In European leagues (especially soccer) each club is an independent organization that competes on a pyramid of leagues. There is promotion and relegation between leagues depending on poorly or well a team does. So if a major team is ran incompetently and fails, it can flop out of the highest tier of competition. Meanwhile, if a smaller team doesn't spend enough money, it will never rise to the level of highest level of competition. That creates a financial incentive for teams to spend as much as they can and to actually hold bumbling management accountable for their failures.

But in a franchise system, like the NHL, billionaire owners collude among themselves to create one cartel organization that is extremely exclusive in regards to which teams can enter the league. If a team wants to break into the highest level of competition in the franchise NHL, then somebody needs to front $500m and get the okay from all the other owners.
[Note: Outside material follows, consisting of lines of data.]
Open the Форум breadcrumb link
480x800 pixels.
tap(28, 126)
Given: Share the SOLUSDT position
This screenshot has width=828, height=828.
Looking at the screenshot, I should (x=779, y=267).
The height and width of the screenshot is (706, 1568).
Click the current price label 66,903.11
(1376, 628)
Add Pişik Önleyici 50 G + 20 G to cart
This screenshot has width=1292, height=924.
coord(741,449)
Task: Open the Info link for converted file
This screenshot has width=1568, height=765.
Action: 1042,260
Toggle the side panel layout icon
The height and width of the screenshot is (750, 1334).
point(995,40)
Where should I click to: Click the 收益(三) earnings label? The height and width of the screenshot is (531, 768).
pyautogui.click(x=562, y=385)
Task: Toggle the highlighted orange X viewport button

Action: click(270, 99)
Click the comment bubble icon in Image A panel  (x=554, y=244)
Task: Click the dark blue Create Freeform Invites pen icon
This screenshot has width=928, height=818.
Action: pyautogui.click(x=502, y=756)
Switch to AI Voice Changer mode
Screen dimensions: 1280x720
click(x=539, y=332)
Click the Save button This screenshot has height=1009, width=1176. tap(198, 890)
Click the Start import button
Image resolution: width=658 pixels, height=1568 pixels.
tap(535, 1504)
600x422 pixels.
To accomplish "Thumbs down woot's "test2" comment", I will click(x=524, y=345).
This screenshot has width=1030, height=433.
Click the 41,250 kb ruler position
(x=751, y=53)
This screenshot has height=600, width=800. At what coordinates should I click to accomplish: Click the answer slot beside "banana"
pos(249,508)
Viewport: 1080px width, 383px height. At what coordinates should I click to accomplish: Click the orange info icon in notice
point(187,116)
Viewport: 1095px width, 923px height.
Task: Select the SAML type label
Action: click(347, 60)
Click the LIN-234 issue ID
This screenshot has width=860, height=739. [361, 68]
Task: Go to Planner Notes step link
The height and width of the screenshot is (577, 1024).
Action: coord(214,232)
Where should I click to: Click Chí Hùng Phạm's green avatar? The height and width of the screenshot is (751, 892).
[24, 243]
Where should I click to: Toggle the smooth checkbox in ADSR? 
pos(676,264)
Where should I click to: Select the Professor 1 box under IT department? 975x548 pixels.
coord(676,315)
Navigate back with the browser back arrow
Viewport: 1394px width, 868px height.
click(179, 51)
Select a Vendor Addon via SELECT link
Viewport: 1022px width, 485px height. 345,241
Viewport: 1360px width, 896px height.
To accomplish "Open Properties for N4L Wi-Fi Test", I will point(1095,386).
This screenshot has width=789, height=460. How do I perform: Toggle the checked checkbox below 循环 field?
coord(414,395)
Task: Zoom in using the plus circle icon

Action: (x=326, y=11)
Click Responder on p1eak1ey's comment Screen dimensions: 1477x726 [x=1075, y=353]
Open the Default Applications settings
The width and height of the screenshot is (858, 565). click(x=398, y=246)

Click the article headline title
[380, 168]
Since there's never any risk of a franchise falling out of the highly lucrative top flight division, small market owners are incentivized to just spend enough to ensure the long-term viability of the franchise and not upset revenue sharing. And since big market team owners have a monopoly on resources and don't have to compete for dollars from their own locality, they can spend into oblivion. Enter the need for a salary cap.

In a non-franchised, promotion/relegation system, you wouldn't need a salary cap because the Maple Leafs' management would a) be under threat that their poor money management could land them in relegation territory, b) competing for fans and money with other Ontario based clubs whose existence the Leafs and Sabres can't veto.
And teams like my own Florida Panthers would need to have a committed ownership group funded by a loyal, organic fanbase that can support a team without being able to fallback on revenue sharing and a high draft pick rewarding failure.

You're ignoring the part of European football where a small number of marquee teams dominate their domestic leagues every year, where Russian oligarchs and Emirati royalty pump billions into player acquisitions and the financial model is similarly skewed towards big tv contracts. There's no meritocracy.

In the hockey equivalent to this, a free spending Toronto Maple Leafs would not only have a monopoly but also dominate the talent pipeline coming out of youth leagues, so much for the fantasy of being relegated.

The other problematic concept here is soccer is a universally popular sport and you don't need to try to grow the game to markets unfamiliar with it. So a team with no money, no grassroots participation and amateur draft isn't likely to do anything even if it's well run. So without a franchise model, how do you get to Florida in the first place?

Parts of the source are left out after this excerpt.